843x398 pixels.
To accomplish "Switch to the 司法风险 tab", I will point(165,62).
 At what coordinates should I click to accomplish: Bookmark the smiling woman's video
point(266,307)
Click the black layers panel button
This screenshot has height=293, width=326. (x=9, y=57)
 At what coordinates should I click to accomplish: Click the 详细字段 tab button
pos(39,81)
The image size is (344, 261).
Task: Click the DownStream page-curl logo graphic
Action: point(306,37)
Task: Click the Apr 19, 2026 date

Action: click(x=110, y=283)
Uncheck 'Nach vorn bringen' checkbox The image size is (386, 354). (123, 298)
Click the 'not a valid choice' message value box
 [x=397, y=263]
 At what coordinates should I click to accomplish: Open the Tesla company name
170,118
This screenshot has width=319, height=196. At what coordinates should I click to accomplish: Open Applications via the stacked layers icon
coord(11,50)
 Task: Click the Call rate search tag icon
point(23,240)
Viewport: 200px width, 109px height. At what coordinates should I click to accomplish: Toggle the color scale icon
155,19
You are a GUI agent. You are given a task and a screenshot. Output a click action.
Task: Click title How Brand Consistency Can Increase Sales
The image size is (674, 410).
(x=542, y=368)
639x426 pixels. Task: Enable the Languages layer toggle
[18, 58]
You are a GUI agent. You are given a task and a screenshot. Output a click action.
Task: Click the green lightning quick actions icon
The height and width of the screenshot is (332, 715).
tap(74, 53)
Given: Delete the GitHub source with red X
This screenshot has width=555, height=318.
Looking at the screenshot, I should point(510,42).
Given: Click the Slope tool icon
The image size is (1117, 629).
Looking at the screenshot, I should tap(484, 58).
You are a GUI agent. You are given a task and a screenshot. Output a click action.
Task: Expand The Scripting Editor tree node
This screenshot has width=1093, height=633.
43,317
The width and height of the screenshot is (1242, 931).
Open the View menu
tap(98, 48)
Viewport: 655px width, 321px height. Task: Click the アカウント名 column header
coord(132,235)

• [Assignment]
Could you output all of the records above exactly as given?

• [The completed task]
843x398 pixels.
To accomplish "Switch to the 司法风险 tab", I will point(165,62).
 At what coordinates should I click to accomplish: Bookmark the smiling woman's video
point(266,307)
Click the black layers panel button
This screenshot has height=293, width=326. (x=9, y=57)
 At what coordinates should I click to accomplish: Click the 详细字段 tab button
pos(39,81)
The image size is (344, 261).
Task: Click the DownStream page-curl logo graphic
Action: point(306,37)
Task: Click the Apr 19, 2026 date

Action: click(x=110, y=283)
Uncheck 'Nach vorn bringen' checkbox The image size is (386, 354). (123, 298)
Click the 'not a valid choice' message value box
 [x=397, y=263]
 At what coordinates should I click to accomplish: Open the Tesla company name
170,118
This screenshot has width=319, height=196. At what coordinates should I click to accomplish: Open Applications via the stacked layers icon
coord(11,50)
 Task: Click the Call rate search tag icon
point(23,240)
Viewport: 200px width, 109px height. At what coordinates should I click to accomplish: Toggle the color scale icon
155,19
You are a GUI agent. You are given a task and a screenshot. Output a click action.
Task: Click title How Brand Consistency Can Increase Sales
The image size is (674, 410).
(x=542, y=368)
639x426 pixels. Task: Enable the Languages layer toggle
[18, 58]
You are a GUI agent. You are given a task and a screenshot. Output a click action.
Task: Click the green lightning quick actions icon
The height and width of the screenshot is (332, 715).
tap(74, 53)
Given: Delete the GitHub source with red X
This screenshot has width=555, height=318.
Looking at the screenshot, I should point(510,42).
Given: Click the Slope tool icon
The image size is (1117, 629).
Looking at the screenshot, I should tap(484, 58).
You are a GUI agent. You are given a task and a screenshot. Output a click action.
Task: Expand The Scripting Editor tree node
This screenshot has width=1093, height=633.
43,317
The width and height of the screenshot is (1242, 931).
Open the View menu
tap(98, 48)
Viewport: 655px width, 321px height. Task: Click the アカウント名 column header
coord(132,235)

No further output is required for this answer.